Naked short is when the short-seller fails to deliver a share to the buyer. It is illegal to do knowingly, but as it can still happen under some circumstances, proving intent can be hard.

It’s easy to compare a number of fails vs the total short position – if shorts were doing it all the time, there would have to be a lot of fails, especially since a “naked short” position can last at most a few days, because when the fail happens, the failing party is told to immediately cure it. So for a short position of 140%, there would have to be daily fails in tens of percents of the float. Shorts take on a lot (much more than longs) of risk already, taking on this kind of legal risk for no gain would be beyond idiotic.

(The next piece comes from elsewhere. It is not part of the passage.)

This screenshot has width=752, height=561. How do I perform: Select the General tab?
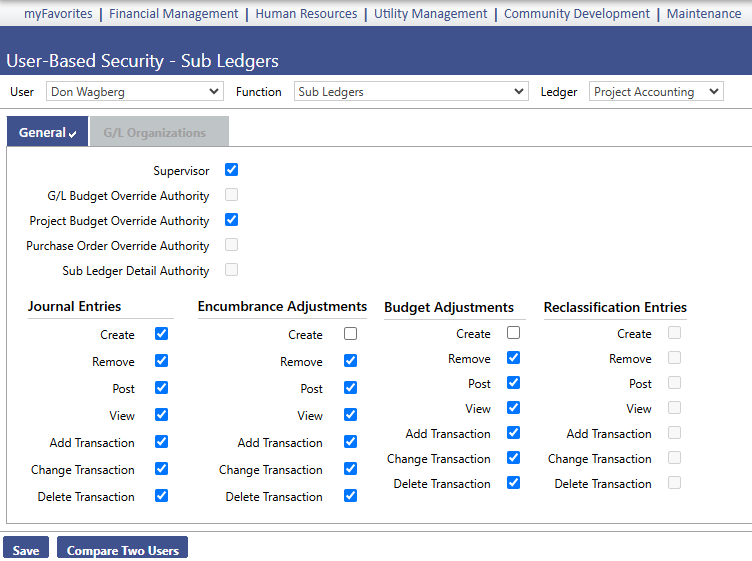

4. Shorters drive companies to bankruptcy!

No, they don’t.  Companies drive themselves to bankruptcy.

Think about it. Bankruptcy is when someone cannot pay their liabilities. Equity is defined as a difference between assets and liabilities. What value is placed on the equity by the public markets does not make a difference to the real assets and liabilities.

The stock prices makes NO DIFFERENCE to most companies at almost all times. The proof is extremely easy – most of the world’s companies are private, they don’t have any well defined stock price if they have any, yet they operate and operated for centuries.

The only companies that care about their stock price are banks and other big financial firm, because they are borrowing short and sometimes longer term all the time, and if their credit rating are weak or start to fall, they could have trouble rolling their debt or extending its maturity unless they sell more stock, which they will not want to do if their stock is in the crapper. More simply, their stock is their “inventory” of capital, and they need capital to operate.

The stock price also matters vastly to the management of the public companies, which is why they get very cross with shorters.

But I hear you say “what about the ability to raise money?”. Most companies would raise debt. Private companies have no public shares, yet raise the debt – because the bank is looking at the cashflows and existing assets and liabilities, not their share price.

Yes, the companies may go to the exchange to raise money. But I’m very sure that a company with undervalued shares because of a short attack would have investors queuing for discounted share issue – as long as the company itself was healthy.

Shorters do not short obviously healthy companies, same way as predators won’t go for the strongest one in a herd voluntarily.

5. Robinhood was told to stop accepting orders to protect hedge hunds!

No, it wasn’t.

Neither by Citadel to protect its loan to Melvin, nor by anyone else.

Because the US stocks are settled at T+2 basis, there is a credit risk both to the buyer and seller. To deal with that, the clearers/exchanges (in this case DTCC as the clearing house) set a margin requirement – for the broker. It is not a margin for the final users – you can vaguely think of DTCC as brokers’ broker.

The margin is set based on the stock volatility, and GME had recently volatility >500%, which is YUUUGE. As a result, DTCC increased its margin on these stock from 1%-3% to 100%.

If Citadel told Robinhood to stop, officially or not, Robinhood would make a killing in a lawsuit. Wall Street is dog-eat-dog, and firms sue themselves to death all the time.

6. DTCC raised only Robinhood’s margin!

No, it didn’t. It was raised for every client of DTCC that had settling trades for the equities affected. E-trade stopped, Interactive  Brokers stopped…

Robinhood was the worst affected, because they had the largest trade volume in these highly volatile securities.  Robinhood itself claims its DTCC margin was increased ten-fold, which given the margin requirement went from 30 to 100 times, tells you the massive amounts of trading pushed through them on these stocks.